> YOUR OBJECTIVE: Rewrite the entry lines as a Markdown table with the columns Row and Line, numbering each line and leaving out any blank ones. Begin at the line that contains "Given: Switch to the Monthly tab" and stop after the line that contains "Looking at the screenshot, I should click(x=143, y=374).".

> PROVIDED RECORDS:
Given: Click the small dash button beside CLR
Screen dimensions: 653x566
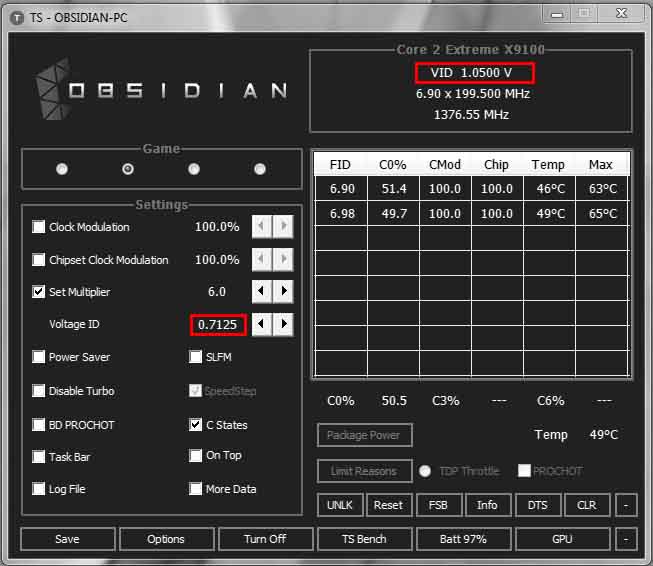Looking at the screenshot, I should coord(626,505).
* * *
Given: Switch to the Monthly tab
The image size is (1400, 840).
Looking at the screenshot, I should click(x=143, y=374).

> EXERCISE SOLUTION:
| Row | Line |
|---|---|
| 1 | Given: Switch to the Monthly tab |
| 2 | The image size is (1400, 840). |
| 3 | Looking at the screenshot, I should click(x=143, y=374). |